Baby boomers are embracing fractional ownership of vacation properties; but this isn’t your mother’s timeshare (even if it is).

Instead of buying a place they’ll only use a few weeks a year, an increasing number of homeowners are opting to buy into a destination or resort club, vacation condo or other partial ownership property. And it’s created a unique second-home market.

According to the U.S. Federal Trade Commission, there are two basic kinds of vacation ownership: timeshares and vacation interval plans. Both require an initial purchase payment and ongoing maintenance fees.

In a timeshare–a unit which you own for the number of years stipulated in the purchase contract or until you sell it–your interest is considered real property. You can rent, sell, exchange or will your unit. Along with other timeshare owners, you own the resort it exists in.

However, in a vacation interval property, a developer owns the resort. You purchase the right to use its condos or units for a specific time period, such as a number of weeks a year, or for the equivalent of a number of points. Vacation interval plans also can include fractional ownership, in which
you purchase a large chunk of vacation ownership time, usually 26 weeks
or less, and biennial, which lets you use a resort every other year.

The contracts often don’t last forever; usually they’re good for between 10 and 50 years. But, perhaps most importantly, the interest you own is legally regarded as personal property.

To the low-maintenance vacationer, that may sound great. However, purchasing a portion of a vacation home has its risks–as well as its rewards.

How do you know if it’s right for you? A few questions to ask before you buy:

  • How much will you use the property–and when? Fractional ownership deals are great for people who only plan to use a property for a couple of weeks a year; but take note, the spontaneous vacation isn’t really an option. Hot locations often require booking way ahead of time; most companies won’t guarantee even less-popular spots will be open for last-minute trips.
  • What kind of long-term investment are you looking for? When a fractional ownership company sells an item you co-own, you’ll get a cut–if any applies–and can still retain ownership, according to Fox Business. But the Federal Trade Commission cautions homeowners to view the properties as vacation destinations,  and not just as investments, because, as in any real estate purchase, the principle of supply and demand applies–and the sheer number of available destination and fractional ownership options can reduce resale price.
  • Is the company you’re considering buying from legit? Aside from the obvious real estate scam concerns, you want to make sure your fractional or other ownership provider is a smooth operator. New companies don’t have proven maintenance records, and you run the risk of finding out scheduling and upkeep aren’t as stellar as you’d like.

If the company checks out and the program fits your vacation needs, fractional ownership may be a way to take on a second property without many of the typical homeowner headaches.

And, if not, don’t let the market scare you from buying a second home or vacation condo. Hot destinations and beachfront areas are always going to have a limited supply of land.

Thus, even though the market may be dipping now, vacation properties will always retain some value–for you, and for people who might want to buy and rent them. We may be in a slowing economy, but that doesn’t mean anyone wants to skip their annual time away.

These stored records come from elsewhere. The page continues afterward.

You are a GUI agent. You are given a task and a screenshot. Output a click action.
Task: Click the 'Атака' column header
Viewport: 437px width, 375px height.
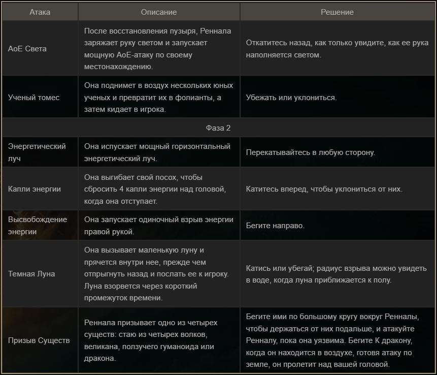click(x=40, y=12)
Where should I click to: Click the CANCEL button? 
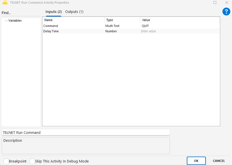tap(219, 161)
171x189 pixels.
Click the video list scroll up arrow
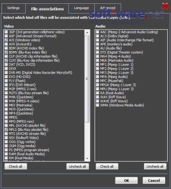coord(87,33)
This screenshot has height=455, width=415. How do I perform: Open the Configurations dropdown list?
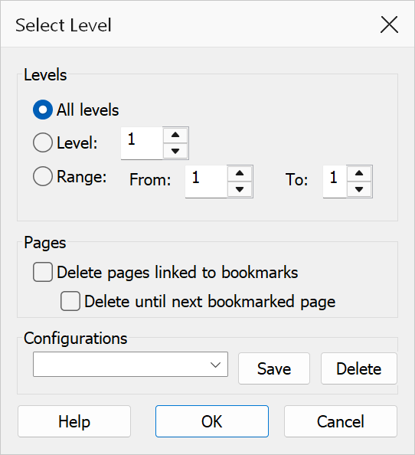(x=130, y=365)
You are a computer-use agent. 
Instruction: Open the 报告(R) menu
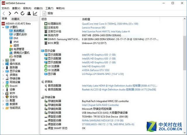pos(27,8)
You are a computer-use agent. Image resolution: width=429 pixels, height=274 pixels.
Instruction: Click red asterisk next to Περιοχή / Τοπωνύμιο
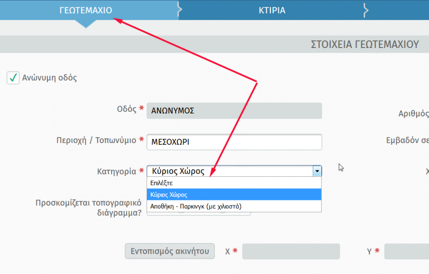(x=141, y=140)
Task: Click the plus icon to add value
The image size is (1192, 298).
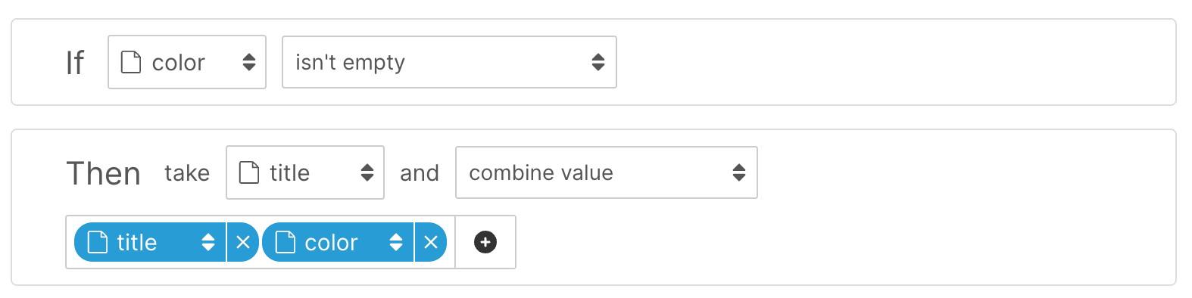Action: pyautogui.click(x=485, y=242)
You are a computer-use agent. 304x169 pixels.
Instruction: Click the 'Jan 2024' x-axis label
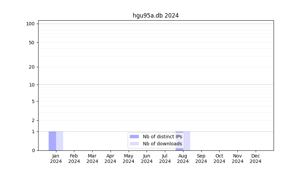tap(56, 159)
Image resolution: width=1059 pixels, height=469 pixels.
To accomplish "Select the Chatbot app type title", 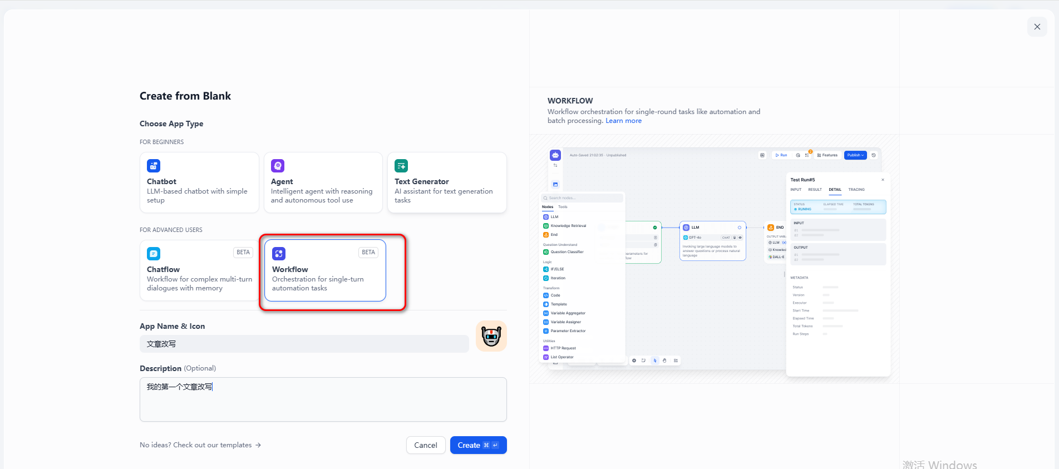I will click(x=161, y=181).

Vacations may be within the U.S. and possibly more local this year, according to a recent Conference Board consumer survey, but we’re still goin’ on them. The survey found 45.8 percent of Americans plan to take a vacation within six months–that’s only down slightly from last year, which showed 46.4 percent were ready to hit the road.

Given that we’re rumored to be sliding into a recession and are facing higher food, gas and energy prices–oh, and a percentage of Americans are so in debt they’re losing their homes–that number is surprisingly high.

But it illustrates one key principle to keep in mind when considering buying a vacation home: They can decline economic growth, but they can’t take away our Disneyworld. So invest away.